Ellipsoid - a mathematical representation of the Earth. When mapping in geodetic coordinates, a latitude circle forms a truncated cone.

Equatorial (a), polar (b) and mean Earth radii as defined in the 1984 World Geodetic System

The geoid essentially is the figure of Earth abstracted from its topographical features. It is an idealized equilibrium surface of seawater, the mean sea level surface in the absence of currents and air pressure variations, and continued under the continental masses. Unlike a reference ellipsoid, the geoid is irregular and too complicated to serve as the computational surface for solving geometrical problems like point positioning. The geometrical separation between the geoid and a reference ellipsoid is called geoidal undulation, and it varies globally between ±110 m based on the GRS 80 ellipsoid.

A reference ellipsoid, customarily chosen to be the same size (volume) as the geoid, is described by its semi-major axis (equatorial radius) a and flattening f. The quantity f = a − b/a, where b is the semi-minor axis (polar radius), is purely geometrical. The mechanical ellipticity of Earth (dynamical flattening, symbol J_{2}) can be determined to high precision by observation of satellite orbit perturbations. Its relationship with geometrical flattening is indirect and depends on the internal density distribution or, in simplest terms, the degree of central concentration of mass.

The 1980 Geodetic Reference System (GRS 80), adopted at the XVII General Assembly of the International Union of Geodesy and Geophysics (IUGG), posited a 6,378,137 m semi-major axis and a 1:298.257 flattening. GRS 80 essentially constitutes the basis for geodetic positioning by the Global Positioning System (GPS) and is thus also in widespread use outside the geodetic community. Numerous systems used for mapping and charting are becoming obsolete as countries increasingly move to global, geocentric reference systems utilizing the GRS 80 reference ellipsoid.

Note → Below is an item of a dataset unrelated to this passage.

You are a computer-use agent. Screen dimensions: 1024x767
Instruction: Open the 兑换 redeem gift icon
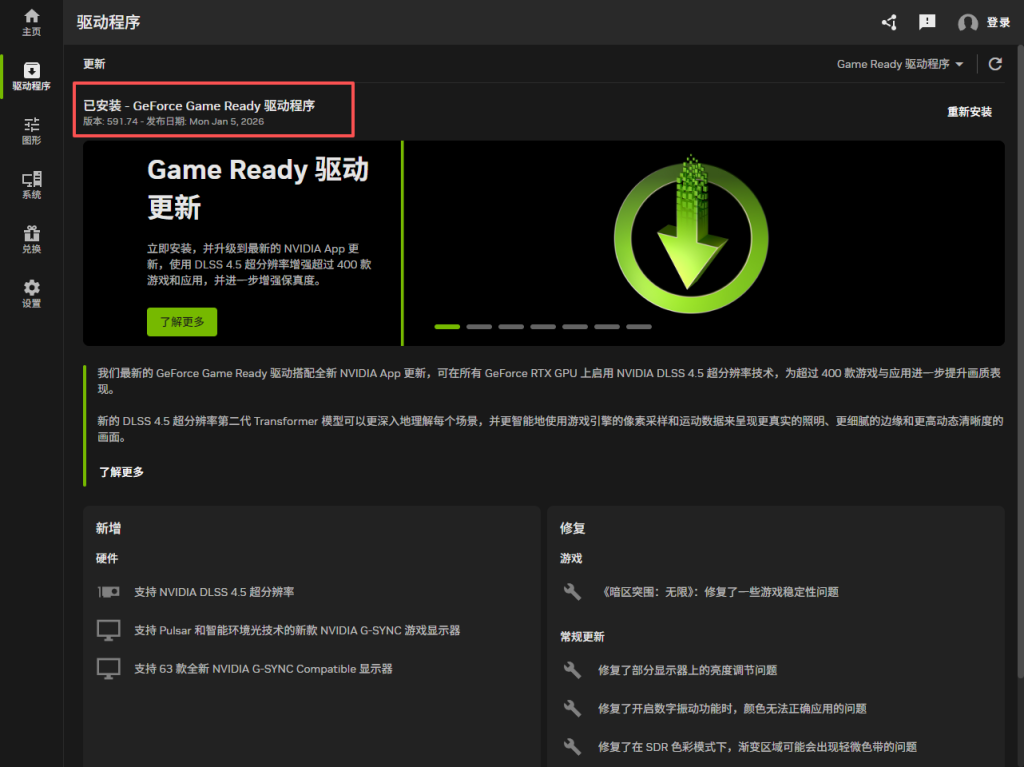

The geoid is a "realizable" surface, meaning it can be consistently located on Earth by suitable simple measurements from physical objects like a tide gauge. The geoid can, therefore, be considered a physical ("real") surface. The reference ellipsoid, however, has many possible instantiations and is not readily realizable, so it is an abstract surface. The third primary surface of geodetic interest — the topographic surface of Earth — is also realizable.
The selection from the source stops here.